:: About this exercise ::
Retype verbatim the lines of the listing, from the very first through the line with "Open the facebook ads targeting tool keyword".

:: Available data ::

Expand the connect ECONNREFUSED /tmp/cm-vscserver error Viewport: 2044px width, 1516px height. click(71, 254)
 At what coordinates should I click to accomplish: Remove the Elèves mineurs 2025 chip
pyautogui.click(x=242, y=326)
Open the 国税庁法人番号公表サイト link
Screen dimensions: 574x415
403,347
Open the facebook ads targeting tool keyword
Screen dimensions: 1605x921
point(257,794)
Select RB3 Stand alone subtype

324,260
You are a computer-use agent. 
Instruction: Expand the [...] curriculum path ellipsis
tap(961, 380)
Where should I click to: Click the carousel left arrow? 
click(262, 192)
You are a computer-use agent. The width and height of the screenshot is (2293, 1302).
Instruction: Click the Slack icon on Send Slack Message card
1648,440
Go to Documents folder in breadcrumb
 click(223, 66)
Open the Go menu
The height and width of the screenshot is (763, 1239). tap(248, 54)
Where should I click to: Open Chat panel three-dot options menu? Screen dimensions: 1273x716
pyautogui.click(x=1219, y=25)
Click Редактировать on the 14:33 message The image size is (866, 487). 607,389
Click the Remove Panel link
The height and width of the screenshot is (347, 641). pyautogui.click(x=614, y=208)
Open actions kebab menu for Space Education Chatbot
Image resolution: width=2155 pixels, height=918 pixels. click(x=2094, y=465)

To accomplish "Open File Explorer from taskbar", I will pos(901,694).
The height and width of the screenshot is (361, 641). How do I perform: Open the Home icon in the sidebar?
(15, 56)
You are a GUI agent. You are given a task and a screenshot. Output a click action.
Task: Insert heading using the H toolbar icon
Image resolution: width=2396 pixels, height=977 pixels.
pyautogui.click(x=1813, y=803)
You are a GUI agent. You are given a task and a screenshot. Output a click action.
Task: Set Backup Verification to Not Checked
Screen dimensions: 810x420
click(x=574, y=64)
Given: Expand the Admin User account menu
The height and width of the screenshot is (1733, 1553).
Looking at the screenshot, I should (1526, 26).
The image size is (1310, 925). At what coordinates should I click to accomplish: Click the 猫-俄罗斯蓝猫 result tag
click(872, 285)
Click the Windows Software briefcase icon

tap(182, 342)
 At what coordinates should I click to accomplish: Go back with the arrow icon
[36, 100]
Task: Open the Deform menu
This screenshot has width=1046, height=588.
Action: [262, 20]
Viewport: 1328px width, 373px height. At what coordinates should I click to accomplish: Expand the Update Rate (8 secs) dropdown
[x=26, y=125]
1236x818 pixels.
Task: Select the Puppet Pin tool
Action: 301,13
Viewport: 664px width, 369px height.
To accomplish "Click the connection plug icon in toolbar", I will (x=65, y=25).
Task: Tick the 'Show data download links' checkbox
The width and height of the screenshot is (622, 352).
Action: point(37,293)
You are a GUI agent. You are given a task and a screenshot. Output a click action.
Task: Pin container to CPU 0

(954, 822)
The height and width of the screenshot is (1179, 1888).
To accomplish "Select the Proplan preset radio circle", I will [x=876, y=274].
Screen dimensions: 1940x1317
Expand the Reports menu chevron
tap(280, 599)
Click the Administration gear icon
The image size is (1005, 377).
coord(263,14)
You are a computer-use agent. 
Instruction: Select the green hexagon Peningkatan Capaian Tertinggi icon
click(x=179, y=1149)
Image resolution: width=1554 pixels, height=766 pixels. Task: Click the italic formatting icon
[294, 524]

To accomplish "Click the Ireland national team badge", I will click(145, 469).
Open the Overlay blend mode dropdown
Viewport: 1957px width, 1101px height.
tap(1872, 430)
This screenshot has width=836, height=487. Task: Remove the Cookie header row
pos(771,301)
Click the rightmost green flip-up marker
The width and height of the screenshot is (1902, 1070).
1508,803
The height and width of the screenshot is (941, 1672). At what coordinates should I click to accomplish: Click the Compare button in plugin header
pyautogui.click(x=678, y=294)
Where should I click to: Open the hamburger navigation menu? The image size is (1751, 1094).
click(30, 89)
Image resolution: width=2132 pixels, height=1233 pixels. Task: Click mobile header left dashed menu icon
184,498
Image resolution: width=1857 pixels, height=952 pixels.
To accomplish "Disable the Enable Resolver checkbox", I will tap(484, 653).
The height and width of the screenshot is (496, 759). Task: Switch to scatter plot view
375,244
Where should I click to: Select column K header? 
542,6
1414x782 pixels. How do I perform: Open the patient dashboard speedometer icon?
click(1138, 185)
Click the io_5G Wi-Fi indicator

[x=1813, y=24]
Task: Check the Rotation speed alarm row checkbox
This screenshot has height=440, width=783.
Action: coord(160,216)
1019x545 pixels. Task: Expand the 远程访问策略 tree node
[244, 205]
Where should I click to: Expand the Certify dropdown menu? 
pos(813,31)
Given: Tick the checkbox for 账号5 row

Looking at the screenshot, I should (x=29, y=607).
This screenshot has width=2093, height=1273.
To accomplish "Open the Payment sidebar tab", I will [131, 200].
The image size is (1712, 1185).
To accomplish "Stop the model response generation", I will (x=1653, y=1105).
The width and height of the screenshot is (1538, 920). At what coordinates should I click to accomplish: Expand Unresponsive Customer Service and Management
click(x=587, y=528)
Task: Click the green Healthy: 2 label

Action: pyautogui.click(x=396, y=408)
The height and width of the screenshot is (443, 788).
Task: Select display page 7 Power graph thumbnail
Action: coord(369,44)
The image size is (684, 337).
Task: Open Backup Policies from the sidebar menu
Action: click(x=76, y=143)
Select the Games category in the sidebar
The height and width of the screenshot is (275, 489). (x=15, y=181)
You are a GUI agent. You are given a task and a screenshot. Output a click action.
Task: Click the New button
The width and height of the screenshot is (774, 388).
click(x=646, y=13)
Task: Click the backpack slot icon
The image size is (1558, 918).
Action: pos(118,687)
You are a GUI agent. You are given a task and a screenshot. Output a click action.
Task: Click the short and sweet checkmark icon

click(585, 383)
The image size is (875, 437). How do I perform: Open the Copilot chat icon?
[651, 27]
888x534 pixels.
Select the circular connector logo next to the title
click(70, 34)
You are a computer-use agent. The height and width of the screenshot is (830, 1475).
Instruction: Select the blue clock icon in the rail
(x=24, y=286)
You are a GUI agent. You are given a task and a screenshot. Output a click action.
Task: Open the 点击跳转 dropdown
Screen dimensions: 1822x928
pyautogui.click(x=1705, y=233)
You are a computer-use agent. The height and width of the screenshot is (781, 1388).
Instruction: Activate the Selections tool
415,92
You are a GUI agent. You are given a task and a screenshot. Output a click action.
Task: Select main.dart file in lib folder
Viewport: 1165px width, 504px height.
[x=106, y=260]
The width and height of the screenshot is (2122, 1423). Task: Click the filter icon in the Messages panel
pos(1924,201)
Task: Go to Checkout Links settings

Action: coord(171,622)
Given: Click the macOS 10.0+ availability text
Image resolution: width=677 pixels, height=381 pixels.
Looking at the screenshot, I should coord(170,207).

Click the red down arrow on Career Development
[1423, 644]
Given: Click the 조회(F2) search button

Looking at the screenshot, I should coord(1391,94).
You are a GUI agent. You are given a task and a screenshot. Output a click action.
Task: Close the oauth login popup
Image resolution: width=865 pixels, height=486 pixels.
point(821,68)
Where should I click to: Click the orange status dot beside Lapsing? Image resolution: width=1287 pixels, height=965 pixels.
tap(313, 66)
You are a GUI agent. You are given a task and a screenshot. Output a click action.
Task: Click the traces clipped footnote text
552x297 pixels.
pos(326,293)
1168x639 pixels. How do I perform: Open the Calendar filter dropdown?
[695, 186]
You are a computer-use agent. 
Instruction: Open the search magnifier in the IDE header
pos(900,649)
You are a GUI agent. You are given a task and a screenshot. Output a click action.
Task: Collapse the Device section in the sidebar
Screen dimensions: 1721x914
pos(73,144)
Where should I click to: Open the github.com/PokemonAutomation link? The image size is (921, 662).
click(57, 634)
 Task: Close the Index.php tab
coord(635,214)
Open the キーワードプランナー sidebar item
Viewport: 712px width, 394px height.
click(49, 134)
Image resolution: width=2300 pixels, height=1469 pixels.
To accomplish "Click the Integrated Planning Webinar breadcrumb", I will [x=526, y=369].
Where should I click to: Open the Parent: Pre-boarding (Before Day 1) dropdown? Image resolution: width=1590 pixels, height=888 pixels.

:: Answer to this problem ::
Expand the connect ECONNREFUSED /tmp/cm-vscserver error Viewport: 2044px width, 1516px height. click(71, 254)
 At what coordinates should I click to accomplish: Remove the Elèves mineurs 2025 chip
pyautogui.click(x=242, y=326)
Open the 国税庁法人番号公表サイト link
Screen dimensions: 574x415
403,347
Open the facebook ads targeting tool keyword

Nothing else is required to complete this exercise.